**Exercise aim:** Repeat the lines from the one containing "How do I perform: Click" through the one containing "click(151, 47)", including both, and omit the pictures from your answer.

**Entries supplied:**
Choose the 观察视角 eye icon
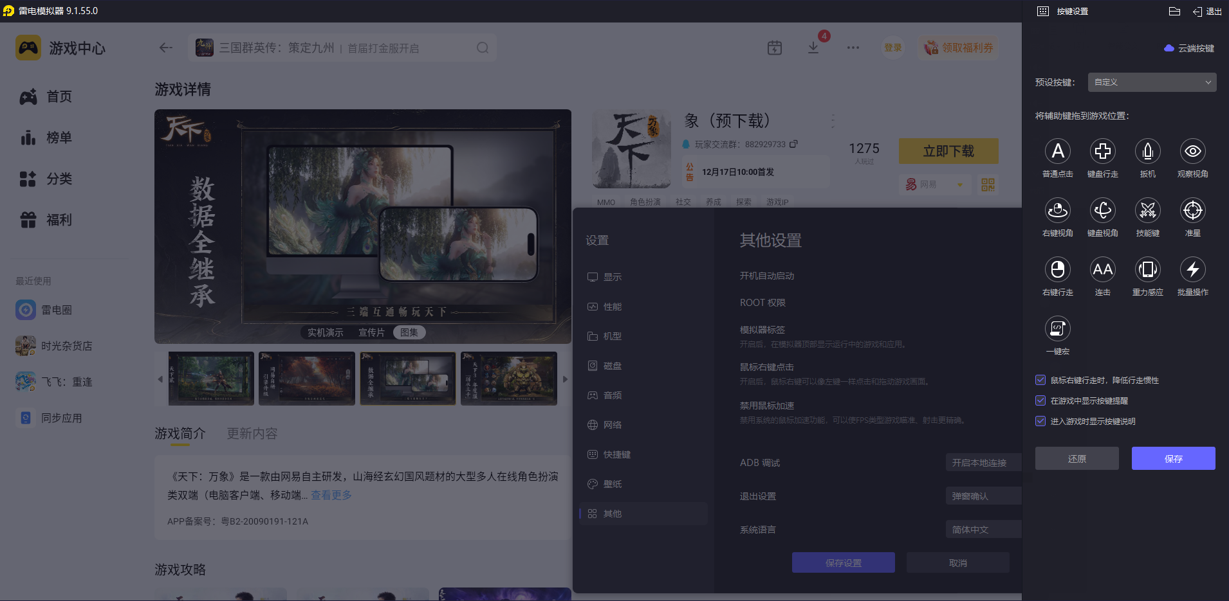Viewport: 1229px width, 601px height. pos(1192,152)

==

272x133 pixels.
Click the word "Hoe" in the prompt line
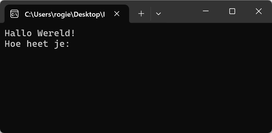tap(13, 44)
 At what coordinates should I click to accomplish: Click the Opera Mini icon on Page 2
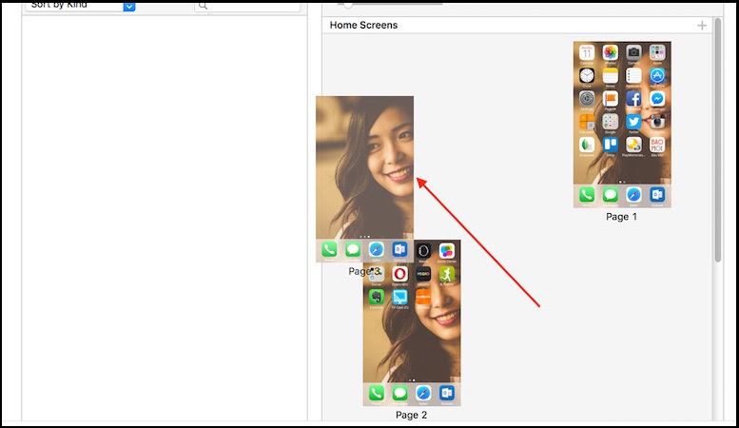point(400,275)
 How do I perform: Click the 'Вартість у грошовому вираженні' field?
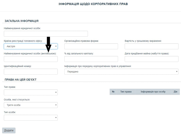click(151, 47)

**Full answer:**
 How do I perform: Click the 'Вартість у грошовому вираженні' field?
click(151, 47)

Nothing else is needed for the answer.